Link to: the reconstructed Sumerian Game, which also includes the 1968 version. Free download, but requires a Steam account.

  On January 15th, Ralph Baer and Bill Rusch file a patent for the technology of the Brown Box prototype. The patent describes a home video game console, although that terminology has not yet come into use.

  Early in 1969, Ralph Baer and Bill Harrison complete their TV Game prototype, named the "Brown Box" after to its wood-grain casing. However, the finished machine is too expensive for Sanders Associates to sell, so they make the decision to license the technology to a television manufacturer. The cable company TelePrompTer had backed out of a deal already, but negotiations progress with RCA Corporation for months until the deal falls through. 

Ralph Baer and Bill Harrison play the Ping Pong game as part of a demonstration of the Brown Box prototype’s capabilities.  

https://youtu.be/I6eEBhetNqQ


The Brown Box prototype.
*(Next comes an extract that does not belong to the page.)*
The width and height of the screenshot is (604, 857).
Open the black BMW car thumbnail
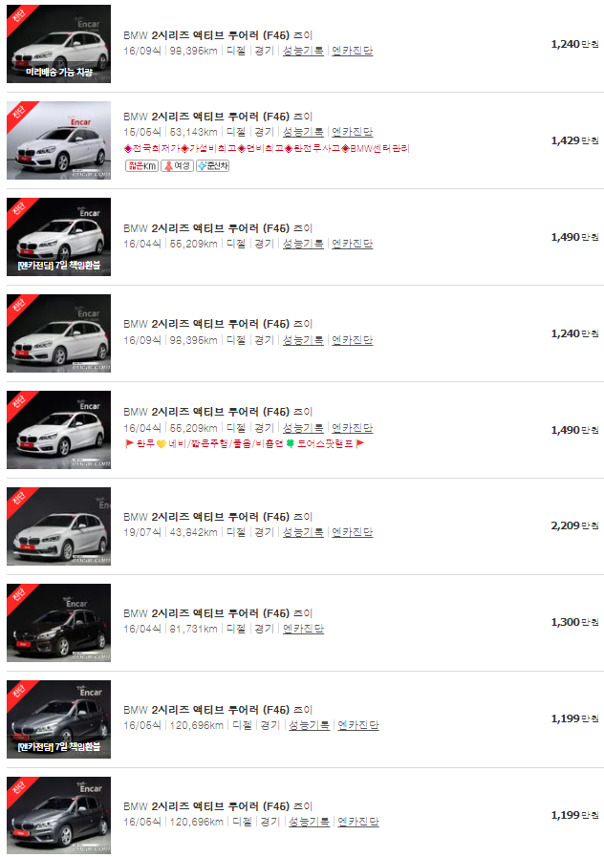[58, 623]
The big gun peripheral in the front is used for a light-based accuracy game.

  The same year, the California-based electronics company Ampex hires a new group of engineers in its Videofile Information Systems Division. New college graduate Nolan Bushnell is hired early in the year, where he meets new officemates Larry Bryan and Samuel Dabney Jr, nicknamed Ted. Later in the year, two students at UC Berkeley, Steve Bristow and Al Alcorn, are hired as well. The group become friends, playing games like chess and Go together. Bushnell bounces around an idea he has to start a pizza parlor with things like pinball games and talking barrels, but doesn’t do anything with it at the moment.

  Later, shortly after the Apollo Lunar Module lands on the moon, high school student Jim Storer creates a program on the high school's PDP-8 computer called Rocket, a text-based simulation of the landing. His computer teacher submits the game to the DEC users' newsletter, where its source code is distributed to subscribers under the name Apollo.

  In early 1970, Ted Dabney, Nolan Bushnell, and Larry Bryan are sitting around in Dabney's house, when Bushnell brings up an idea he has to take the idea of Spacewar!, but put it in the format of an arcade machine. They agree to form a partnership to make a prototype of the idea. To come up with a name for the partnership, Bryan cracks open a dictionary, and lands on "Syzygy." The three agree to put in $100 as an investment- except for Bryan, because he doesn’t have $100 to spare.

Arcade games are already globally widespread at this point- it's just that they're electro-mechanical arcade games, like pinball. In the US, big companies like Bally, Midway, and Ramtek are well-established in making arcade games. However, putting a computer inside of one of these machines is almost completely unheard of.

Larry Bryan is able to get a program working of a version of Spacewar! in this format, but the three run into the same problem as before: the cost of a computer to run the game is simply too high to be able to mass-produce the machine. Bryan leaves the partnership soon after.

Dabney and Bushnell discuss the birth of Syzygy and their approach to the idea.

  As this is happening, Sanders has finally found a licensee for the Brown Box. Even though their deal with RCA had fallen through, one of RCA's executives, Bill Enders, had left the company to work at one of its competitors, Magnavox. He is enthusiastic enough about the project to convince Magnavox's other executives to sign on, and so the two companies negotiate throughout the year for a licensing agreement.

  Sometime around here, school districts in Pittsburgh, Pennsylvania hold Project SOLO, an initiative to teach high school students foundational coding and computer skills. Students in Bud Valenti’s class create Hide and Seek, a text-only conversion of the playground game, on a PDP-10.